Sonra da anahtarları kaşla göz arasında alırdım. Muhtemelen kavga edip küser. O zaman da "Hepsi senin iyiliğin için. Hepimiz hep beraber çok mutlu olacağız güven bana" deyip zorla sarılırdım.
Tercihen bunları yapmadan önce bir psikoloğa gidip, sıkıntımı anlatıp, bunları yapacağımı söylerdim. Bunun iyi bir fikir olup olmadığını sorardım. Madem bu konu benim için hayatımı bu kadar etkileyecek kadar önemli, 150-200 TL'nin lafı olmaz sanırım. Psikolog da ya "iyi fikir yapın" derdi veya "yapmayın şöyle şöyle yapmanız şöyle şöyle demeniz daha iyi olur" derdi. Veya "1 seans daha gelin" derdi. Ben de psikolog ne diyorsa öyle yapardım. Sonra eşimle de konuşup bunları yapacağım derdim. İkna ederdim, "annen aslında gerçekten mutlu değil, karışmaları bu yüzden. Bu sorun çözüldüğünde gerçekten mutlu ve huzurlu olacak, annenin gerçekten mutlu olmasını, yıllar süren hayatı boyunca ilk kez gerçekten huzurlu olmasını istemez misin?" derdim. Gerekirse eşim de gelirdi psikoloğa. Sonra da annesiyle bu konuşmayı yapardım. Veya belki eşim konuşurdu.

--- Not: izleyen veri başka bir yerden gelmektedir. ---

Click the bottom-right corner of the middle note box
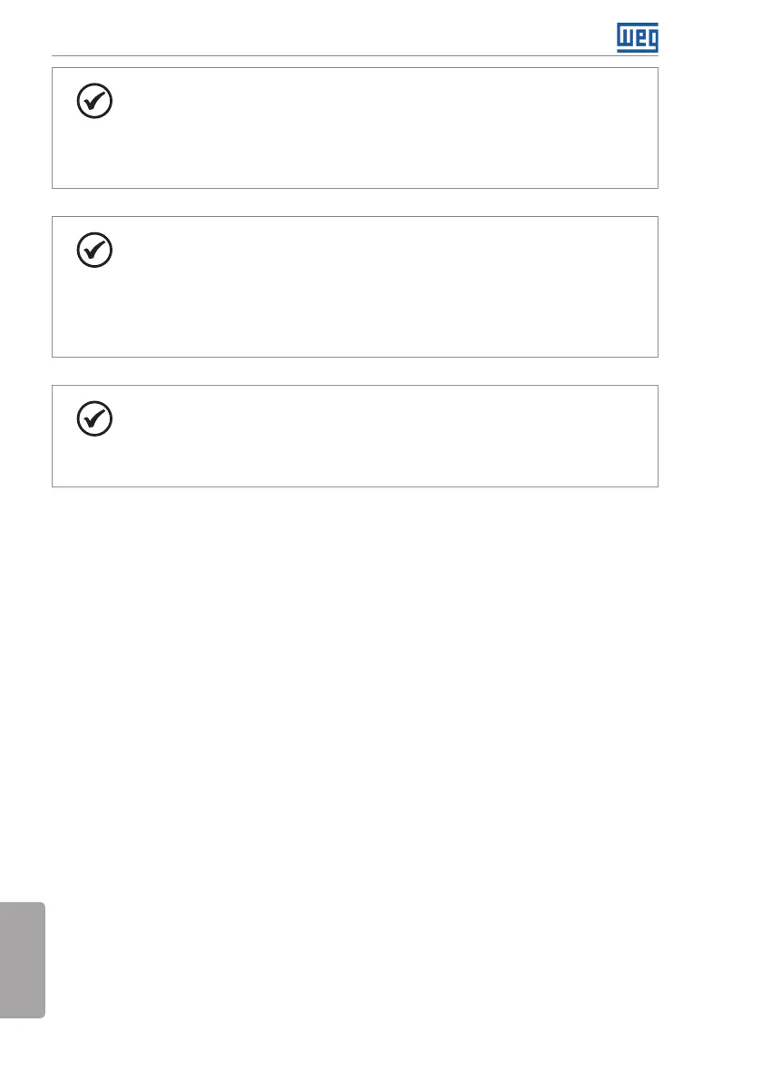 [x=657, y=356]
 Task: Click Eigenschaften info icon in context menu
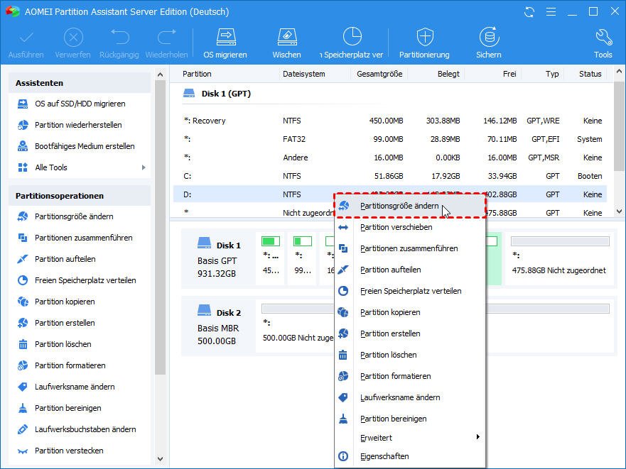(343, 456)
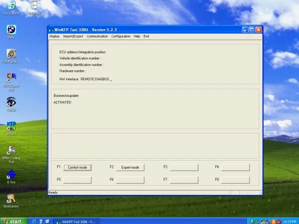Open the Import/Export menu

[73, 36]
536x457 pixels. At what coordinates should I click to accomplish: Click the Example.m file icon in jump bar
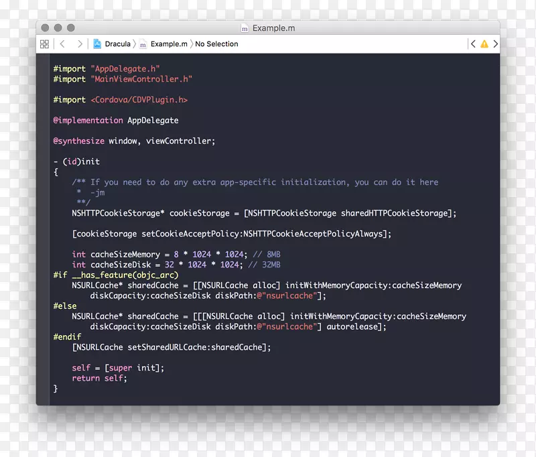pos(143,44)
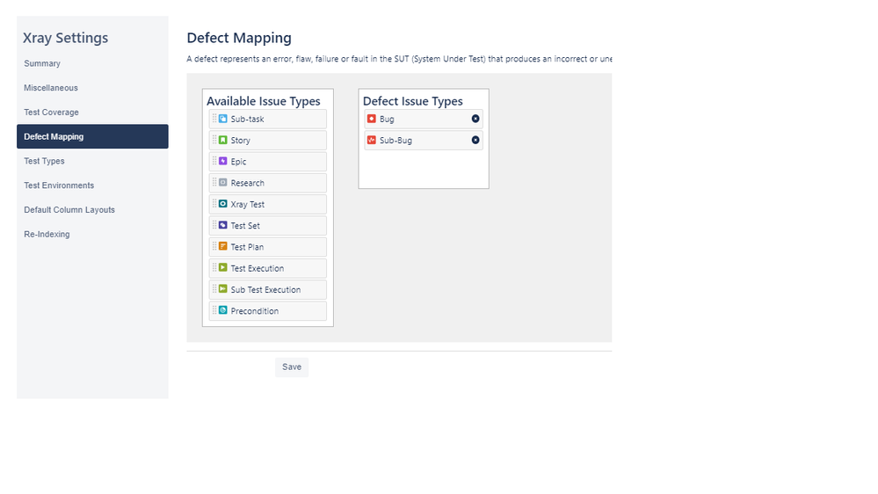Open the Test Coverage settings
The height and width of the screenshot is (494, 878).
(51, 112)
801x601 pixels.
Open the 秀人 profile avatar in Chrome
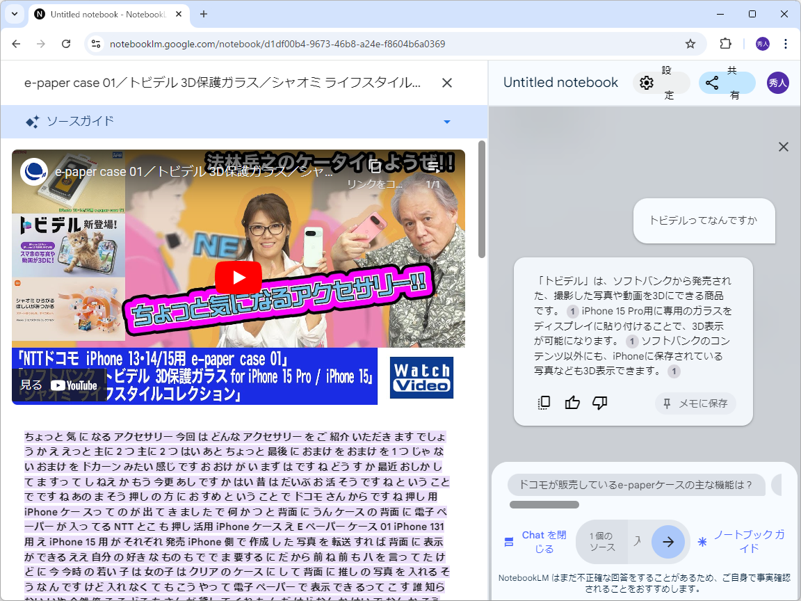click(762, 43)

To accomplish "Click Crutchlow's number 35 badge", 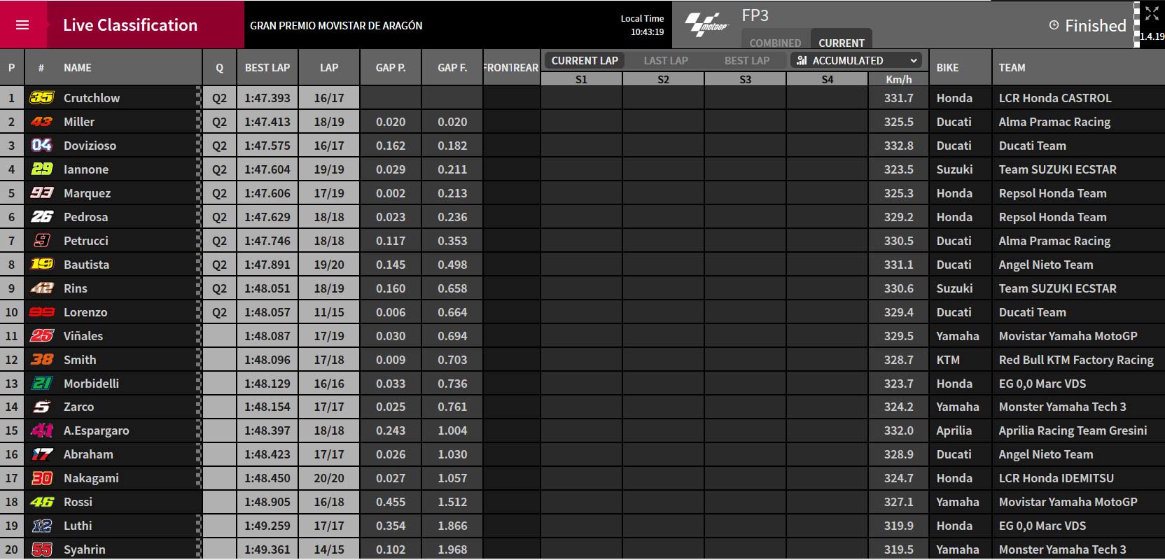I will click(41, 97).
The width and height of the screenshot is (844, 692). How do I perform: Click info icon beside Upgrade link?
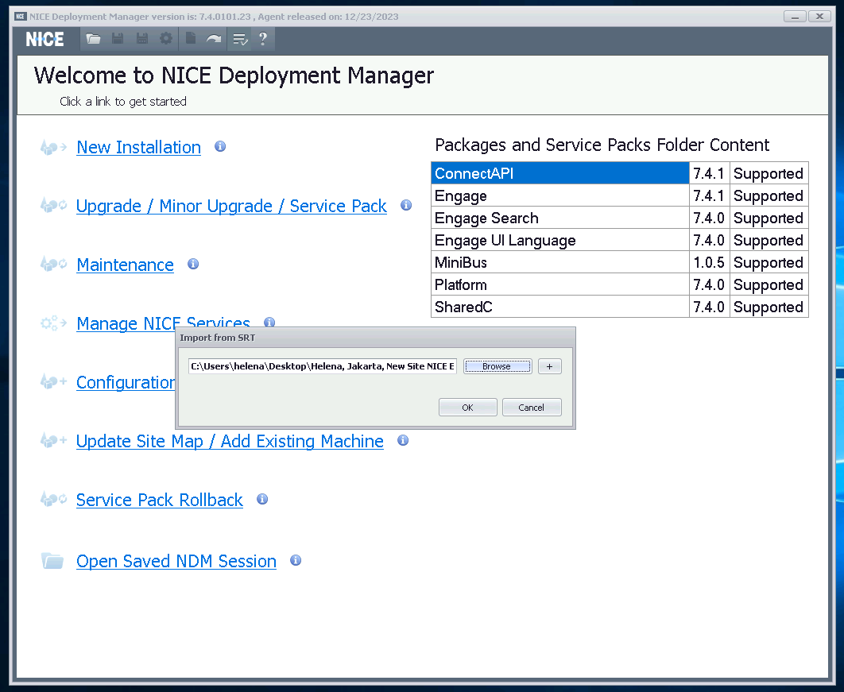pyautogui.click(x=406, y=205)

Sonra da kayınvalide psikoloğa giderdi ve sorun çözülürdü. Psikolog masraflarını da eşiniz karşılar sanırım. Annesinin mutluluğu söz konusu sonuçta. Kayınvalide ikna olmayıp, "Hayır ben çok mutluyum, bende sorun yok" vs derse de muhtemelen iki gün gelmeyip sonra yine eve gelmeye başlardı. O zaman da "Ahh annecim, bak hep içindeki o sıkıntıyı bastırdığın için oluyor. Sen şimdi bir şeyler senin kontrolün altında zannediyorsun. Ama değil. Bunlar senin hiçbir şeyi kontrol edemediğinin göstergesi. Hiçbir şey senin kontrolün altında değil. Canım benim. Yazık sana" deyin. Öteki türlü sinirlenerek onun davranışını pekiştiriyorsunuz. Sizi sinir edince sizin hayatınız üzerinde güç sahibi olup rahatlıyor.
Bu konuşmaları yaparsanız, onadan sonra bir daha asla eve girdiği için ona sinirlenmeyin. Sadece üzülüp acıyın. Yazık sana deyin. Çok acınacak bir durumda zaten. "Ayy canım yemekliği de mi aldın? Tuh tuh ya neden böyle oldun ki sen? Yaa koltuğun yerini de mi değiştirdin? Canım benim kıyamam. Hayatının akışını kontrol edemedin diye mi böyle oldu acaba? Bak öğrenemedik ya, psikoloğa da gitmedin ki" deyin. Her defasında bir şekilde o kontrol duygusunu elinden alın. Yani sizin eve giriyor olmak onun için "güç sahibi" olmaktan "acınılacak bir şey" durumuna dönüşsün.
O zaman ne yapar derseniz, tedavi olmadığı sürece, kontrol edecek başka şey bulur. Öbür oğluna sarar belki veya sizi boşatmaya kalkabilir. Çünkü muhtemelen çok büyük bir acı çekiyor. İyi niyetli olduğunu söylediğiniz bir insanın onlarca kez uyarılmasına rağmen aynı şeyi yapmasının başka açıklaması yok.
Dediğim gibi sizi boşatmaya da kalkabilir. Bir bağımlının krize girmesi gibi güç toplama krizine girebilir. O yüzden siz eşinizle aranızı iyi tutun ve de en iyisi iyi bir psikoloğa gidin. Ben tahmin ettiğim şeyleri yazdım. İyi bir psikolog sizi çok daha iyi yönlendirir. Çok mutlu olmanızı diliyorum.